§ **WHAT IS BEING ASKED**
Say how many lines of the entries below include "Refund", giving nothing but that number.

§ **RECORDS FOR THIS TASK**
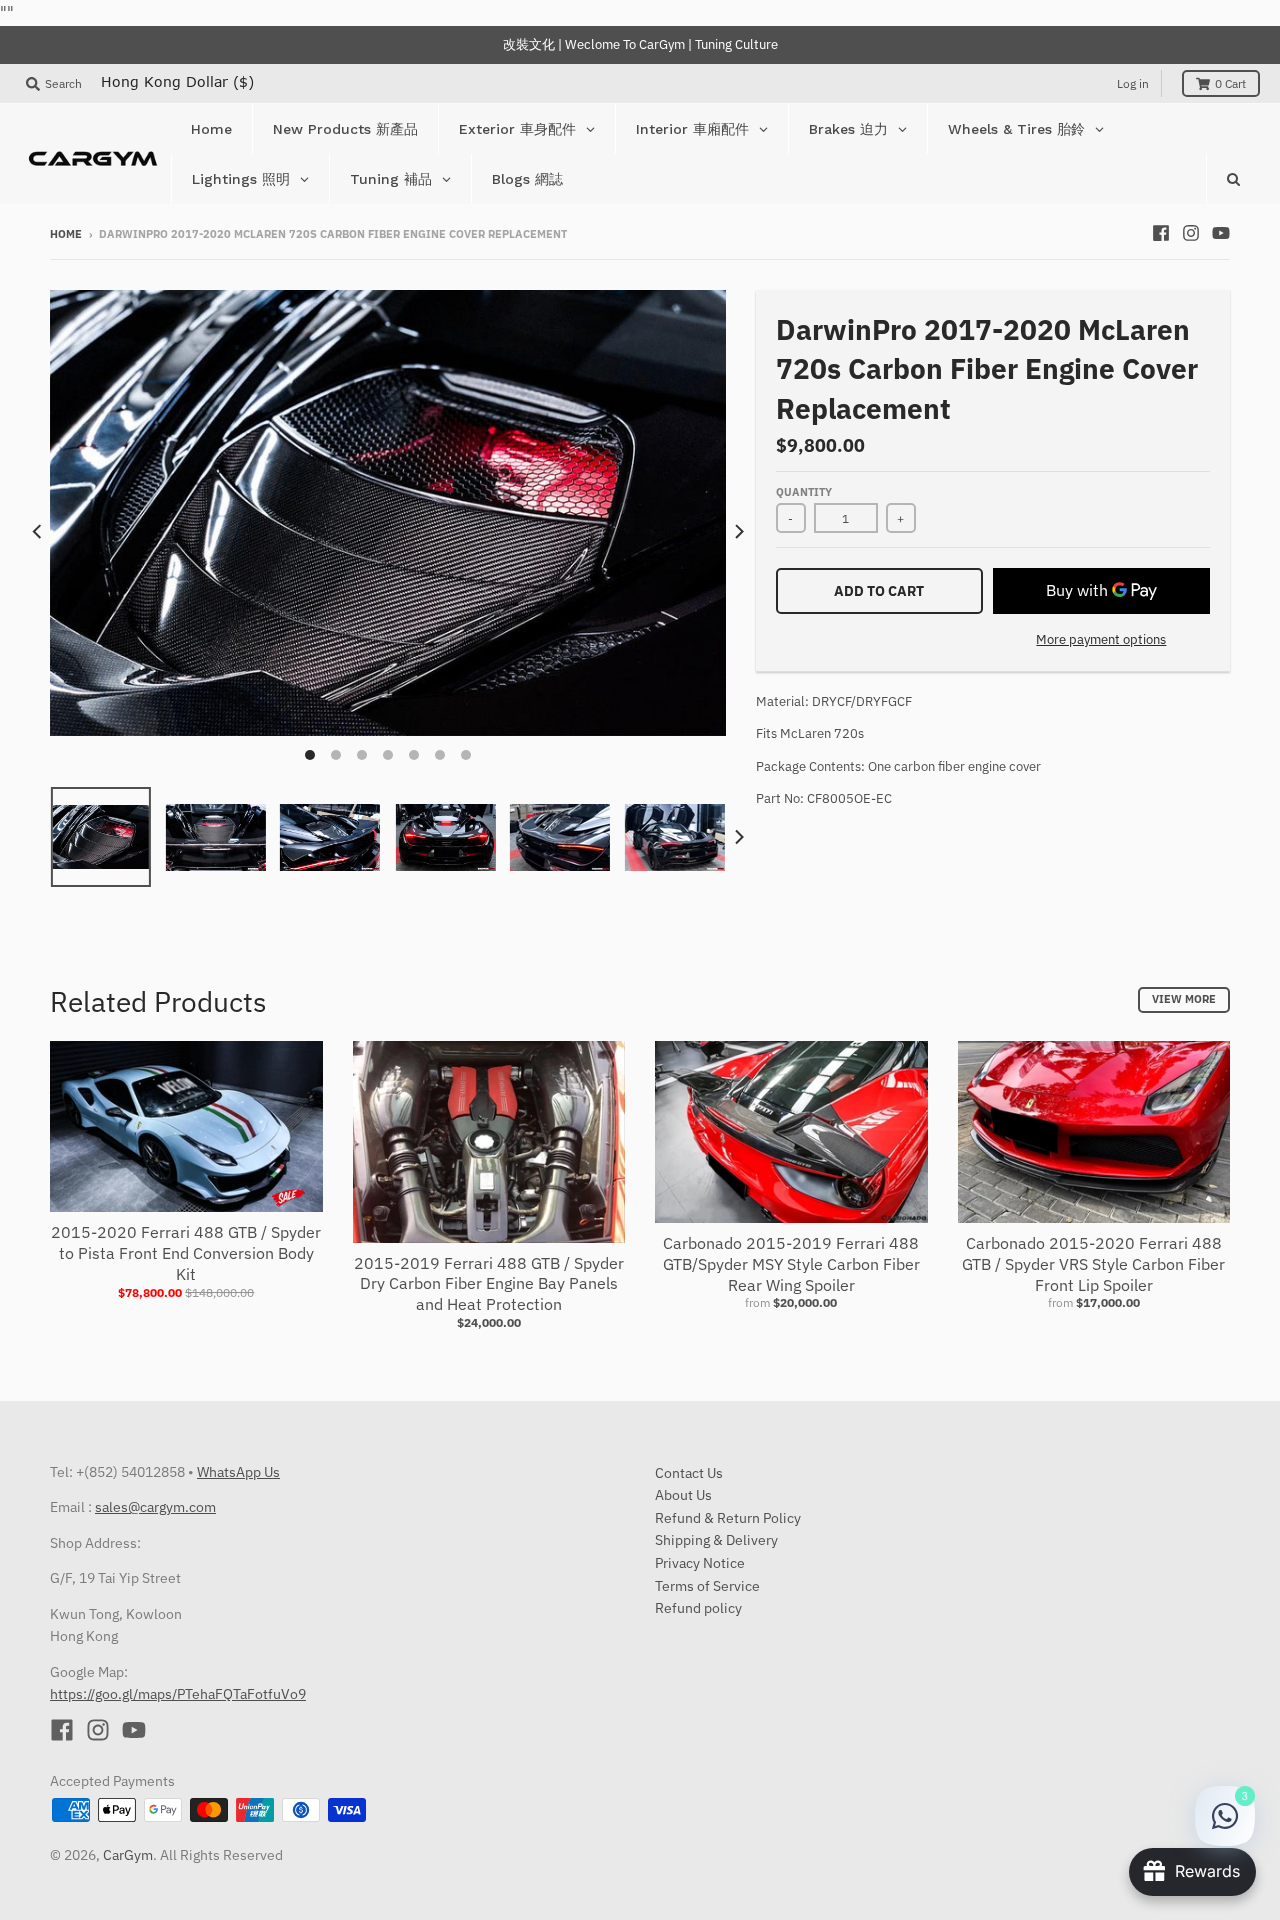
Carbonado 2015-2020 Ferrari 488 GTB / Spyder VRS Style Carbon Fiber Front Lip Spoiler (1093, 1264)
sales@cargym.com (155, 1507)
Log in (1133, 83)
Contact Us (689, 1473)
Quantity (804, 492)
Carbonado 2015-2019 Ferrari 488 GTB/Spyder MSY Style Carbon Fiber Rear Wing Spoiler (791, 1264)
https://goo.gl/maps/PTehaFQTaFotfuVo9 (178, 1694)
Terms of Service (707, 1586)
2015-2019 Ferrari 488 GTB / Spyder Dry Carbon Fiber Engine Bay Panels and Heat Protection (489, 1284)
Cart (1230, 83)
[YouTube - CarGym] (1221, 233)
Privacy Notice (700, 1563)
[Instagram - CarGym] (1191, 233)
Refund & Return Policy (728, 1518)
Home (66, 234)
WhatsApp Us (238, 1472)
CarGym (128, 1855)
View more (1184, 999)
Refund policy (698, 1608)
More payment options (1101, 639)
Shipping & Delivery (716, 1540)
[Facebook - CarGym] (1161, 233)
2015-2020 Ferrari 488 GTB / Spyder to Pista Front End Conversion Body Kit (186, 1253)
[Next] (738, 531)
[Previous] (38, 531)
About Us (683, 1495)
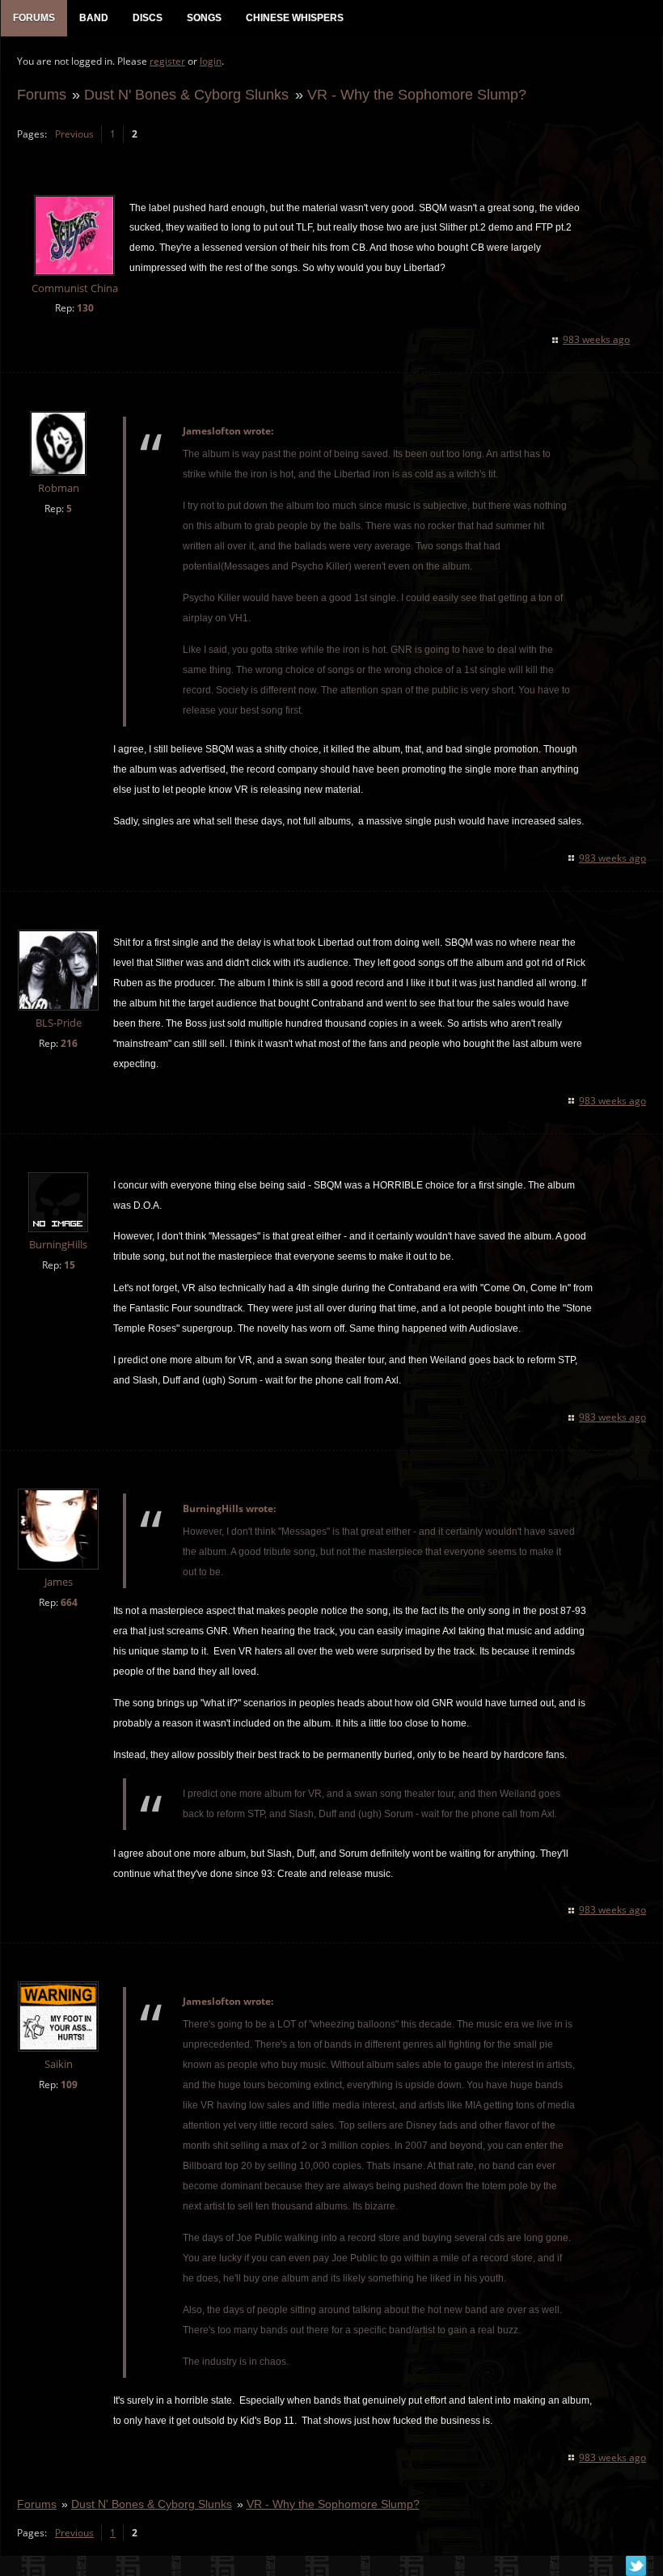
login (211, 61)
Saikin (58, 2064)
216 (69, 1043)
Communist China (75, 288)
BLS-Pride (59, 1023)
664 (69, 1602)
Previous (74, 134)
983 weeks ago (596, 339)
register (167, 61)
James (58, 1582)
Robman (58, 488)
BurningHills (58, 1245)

§ **ANSWER TO THE EXERCISE**
2